I take this to mean that they're turning SLS into a consulting firm, complete with dynamic, value-added, goal-driven synergy. I hope they have a class in "thinking outside the box," because my major disappointment in law school was that mine didn't offer that.

As for Larry Kramer's statement that he's some sort of revolutionary, this is just what Brian Leiter might call "Sextonism."
12.1.2006 7:27am
PersonFromPorlock:, problem-solving techniques...

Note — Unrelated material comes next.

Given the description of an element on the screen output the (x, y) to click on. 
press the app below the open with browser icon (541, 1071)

Hoo boy. Run. Run screaming!
12.1.2006 7:53am
Eric Muller (www):
"Three-dimensional JD program."

12.1.2006 11:08am
Oh for the Good Old Days when you went to law school to learn . . . law.
12.1.2006 1:29pm
come on, let's quit predending to be shocked that a press release would over state its claim. sure most of this is marketing, and many of the changes simply represent the broadening of initiatives, e.g. joint and clinical programs, already in place at stanford and elsewhere. however, that doesn't do as much to lessen the significance of these curricular changes as some of the above commenters (and Zywicki elsewhere) seem to think:

marketing has an impact, most significantly in the type of student it draws into the law school. this change in positioning has potential to increase the portion of stanford students who view law as only one part of a larger educational journey.

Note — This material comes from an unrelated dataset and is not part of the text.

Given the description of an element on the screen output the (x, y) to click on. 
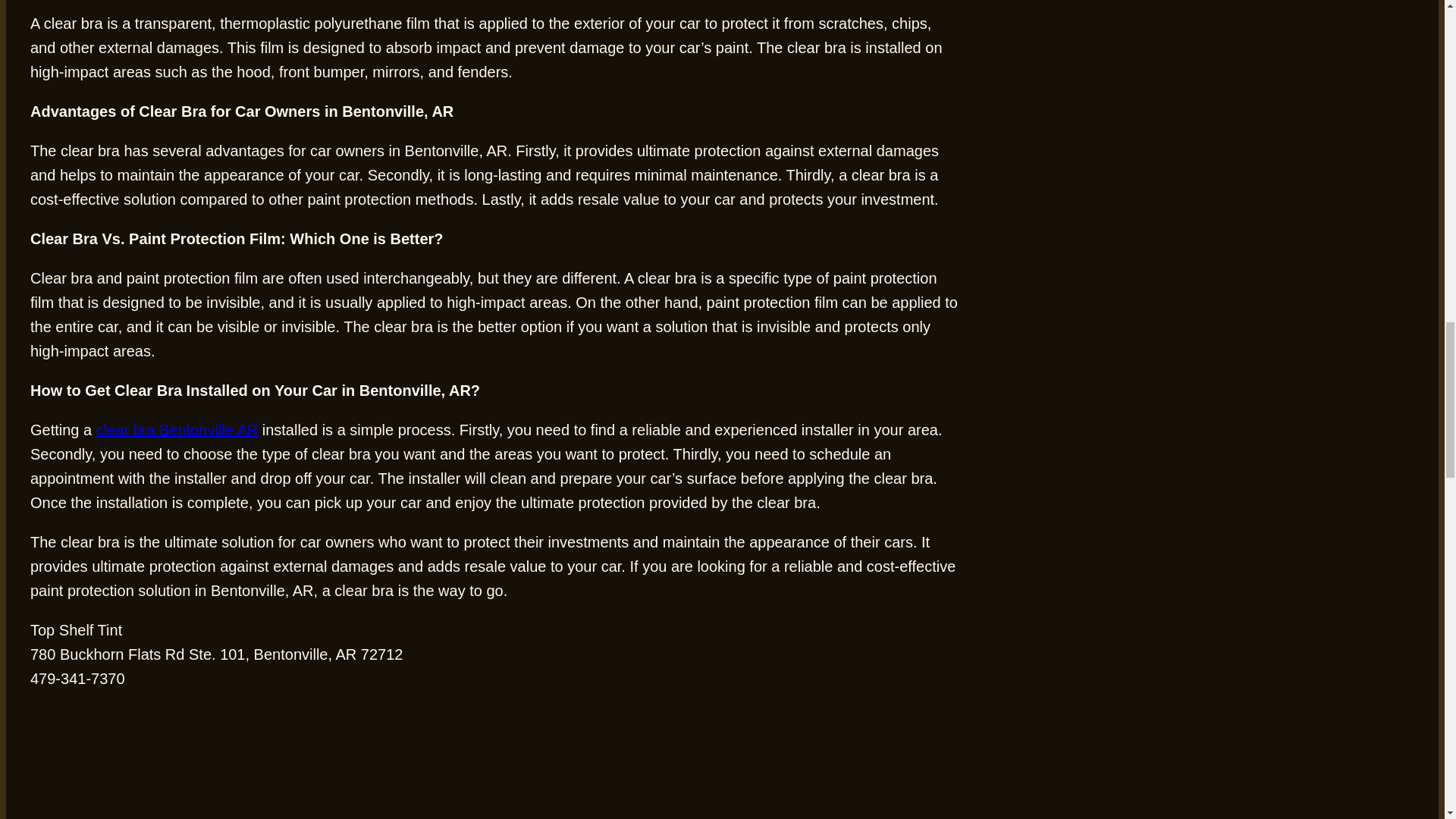
clear bra Bentonville AR (176, 429)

we can debate whether that change is desirable, but it's significant that two of the very 'best' law schools are getting more serious about multidisciplinary programs. this type of positioning has spread from the slightly-less exclusive programs, notably northwestern and penn, and gained wider appeal among the top schools. the students at those two programs should view stanford's announcement as an endorsement of penn and northwestern's programs (at least those that chose it on their initiatives) rather than view them as an insult.
12.1.2006 2:04pm
David Maquera (mail) (www):
I think the problem arises when a liberal arts major who doesn't know what to do with the rest of his/her life decide to go to law school because it buys them another three years to grow up and supposedly a law degree will result in big bucks. I doubt there is much of a problem with law students who have a major or background in the sciences, engineering, or similar technological field and therefore already have a greater understanding of today's technology versus a fellow law student with merely a liberal arts background.
12.1.2006 6:33pm
Alex650 (mail):
"Nobody Special"-

What graduate programs exactly would those be? To the extent that economics and political science are hot JD combos, Stanford--especially in the former--is superb. I wonder how many law students would be willing to follow "spider" and actually subject themselves to the analytical rigors of graduate (or, at Stanford, many undergraduate) economics classes. I also wonder if the Law School has somehow convinced the Econ department to starting giving out MAs.
12.1.2006 8:48pm
Alex650 (mail):
Apologies--that last line should read "to start giving out MAs." Analytical rigor is tough, but so are gerundians.
12.1.2006 8:50pm
Brian G (mail) (www):
I think that anyone who doesn't tkae clinic is seriously cheating themselves. I spent an entire semester (and beyond actually) in court, representing clients, drafting motions, and doing real advocacy. I couldn't imagine my first in court experience being after I passed the bar and had no one to help me or stand with me. I think Stanford and every other law school should require clinic, just as my law school does.
12.1.2006 9:30pm
The River Temoc (mail):
I couldn't imagine my first in court experience being after I passed the bar and had no one to help me or stand with me. I think Stanford and every other law school should require clinic, just as my law school does.

Why? Most lawyers don't argue in court.